R. C’était à la fois prévisible et imprévisible. Les inégalités économiques ont sans cesse augmenté, mais personne n’était capable de prévoir à quel moment le conflit éclaterait. Les vacances des Fêtes ont pu jouer un rôle, en donnant aux gens une occasion de partager leurs frustrations. C’est à ce moment que les manifestants ont décidé de s’organiser. En temps normal, le Kazakhstan n’est pas un endroit où l’on souhaite se retrouver en prison. À voir à quel point les manifestants ont attaqué les policiers, j’ai l’impression que les vacances y ont énormément contribué.

Q. Quelles sont les conséquences pour le reste de la population ?

R. L’impact majeur est la coupure de l’internet et des services de téléphone au pays, afin que les manifestants ne puissent pas s’organiser. Étant donné que les terminaux de guichet automatique sont connectés, il n’est plus possible de retirer de l’argent. À l’épicerie, il faut avoir de l’argent comptant. Jeudi, les gens ont pris d’assaut les épiceries pour avoir des œufs et des pâtes en prévision des deux prochaines semaines. C’était apocalyptique, il y avait d’énormes files d’attente pour acheter de l’eau, du lait et du papier toilette. On ignore si la situation d’urgence sera prolongée au-delà du 19 janvier.

Q. Qu’est-ce qui explique que les affrontements se concentrent à Almaty, dans le sud-est du pays ?

R. À Almaty, capitale économique du pays, il y a plus de groupes avec des revendications. C’était auparavant la capitale, mais elle a été déplacée à Nur-Sultan [en 1997]. Les gens d’Almaty ont alors perdu leur emploi, ils ont plus de raisons de critiquer le gouvernement. Ces derniers jours, la capitale est très calme. Nur-Sultan est une ville de fonctionnaires, alors les gens n’ont pas intérêt à renverser le gouvernement. La population vit très bien dans cette ville très conservatrice et peu revendicatrice. Les seuls endroits où se trouvent des soldats semblent être près des ministères et du palais présidentiel, soit le même type d’édifices incendiés à Almaty ces derniers jours. À Almaty, les manifestants ont pillé des magasins, dont certains qui vendent des armes.

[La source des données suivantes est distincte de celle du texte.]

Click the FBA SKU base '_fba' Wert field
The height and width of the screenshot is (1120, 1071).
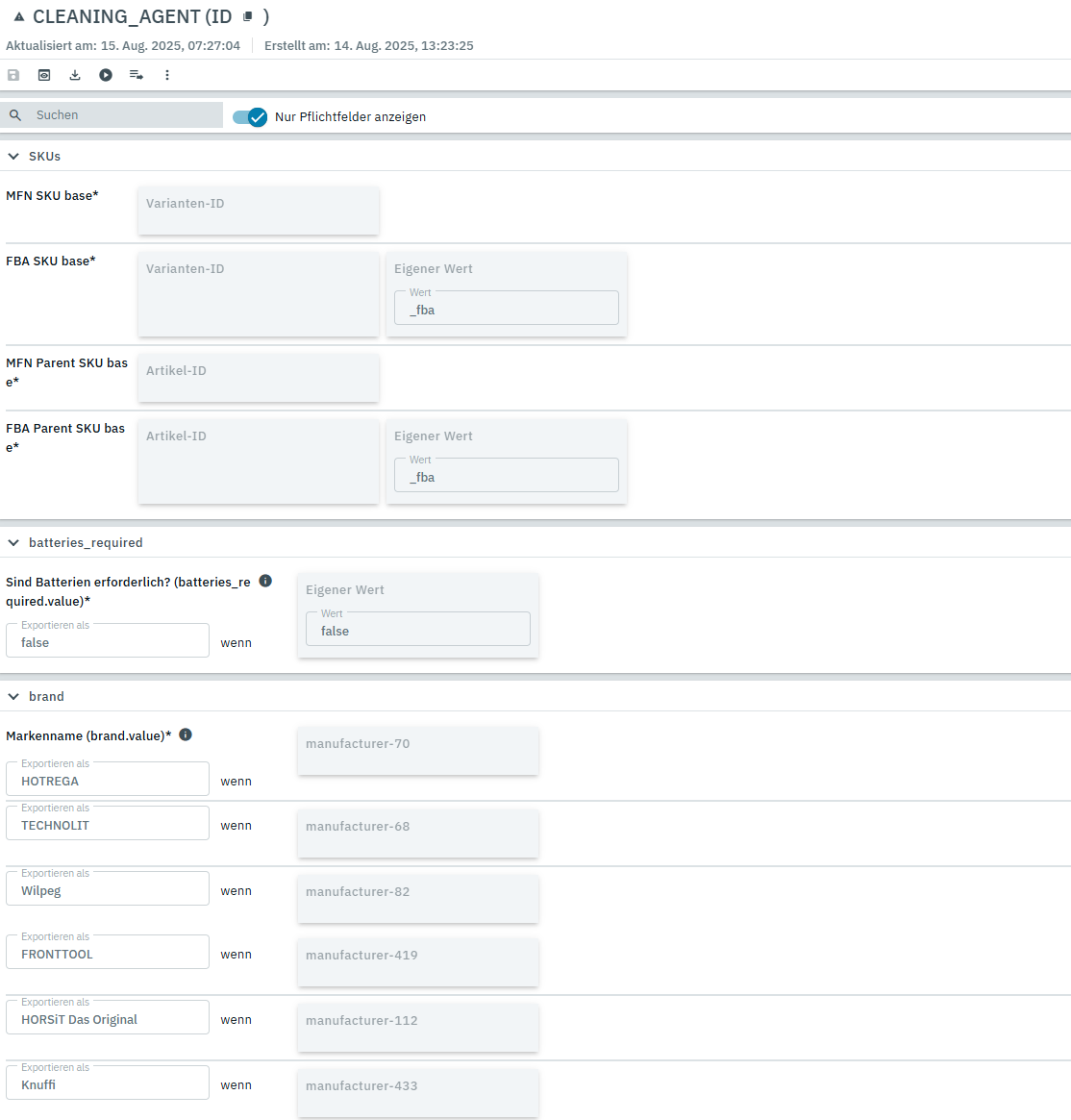506,310
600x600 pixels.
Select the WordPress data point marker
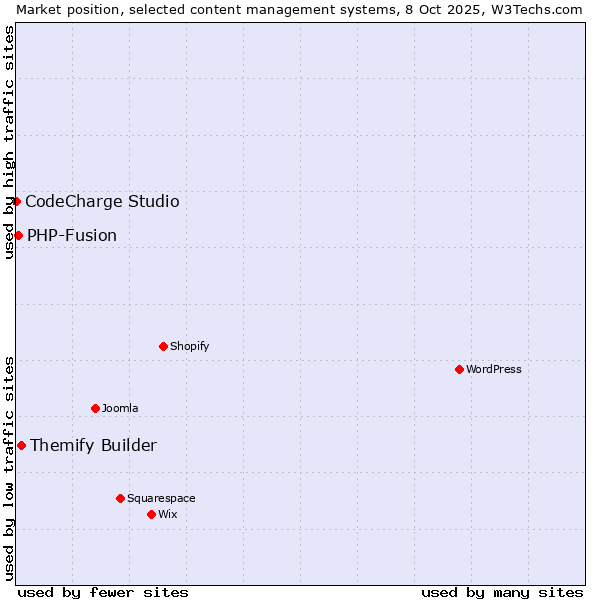pos(459,369)
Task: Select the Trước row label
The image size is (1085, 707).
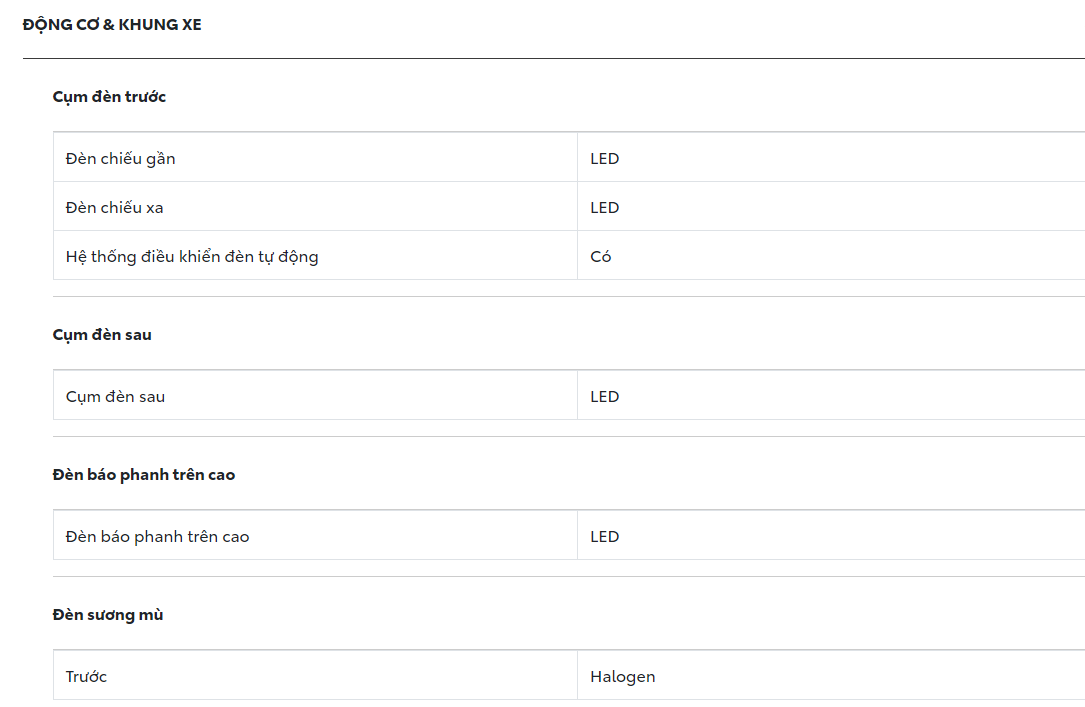Action: 86,677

Q. Le gouvernement sera-t-il renversé ?

R. Le gouvernement ne sera pas renversé, vu qu’une immense majorité de la population condamne la violence. De leur côté, les alliés du Kazakhstan comme la Russie et la Chine ne souhaitent pas de changement politique. Les élites politiques et économiques profitent du système actuel. Les manifestants sont isolés et tout porte à croire qu’ils vont être réprimés de manière assez draconienne.

Ces derniers jours, le président actuel Kassym-Jomart Tokaïev a limogé son gouvernement en réponse aux manifestations. Ce gouvernement avait été mis en place par l’ancien président, Noursoultan Nazarbaïev, qui a dirigé le pays durant 30 ans. Le président Tokaïev a aussi décidé de prendre la tête du conseil de sécurité, toujours dirigé jusque-là par l’ex-président. Le chef d’État profite de l’occasion pour concentrer le pouvoir entre ses mains. Ceux qui souhaitent une réforme démocratique au pays, mais qui condamnent les violences des derniers jours ne prendront pas le risque de s’associer au mouvement actuel. Par la suite, s’il y a des manifestations pacifiques prodémocratie, il sera facile pour le président de rappeler le souvenir de janvier 2022 où des policiers ont été tués.

Les réponses ont été reformulées par souci de concision.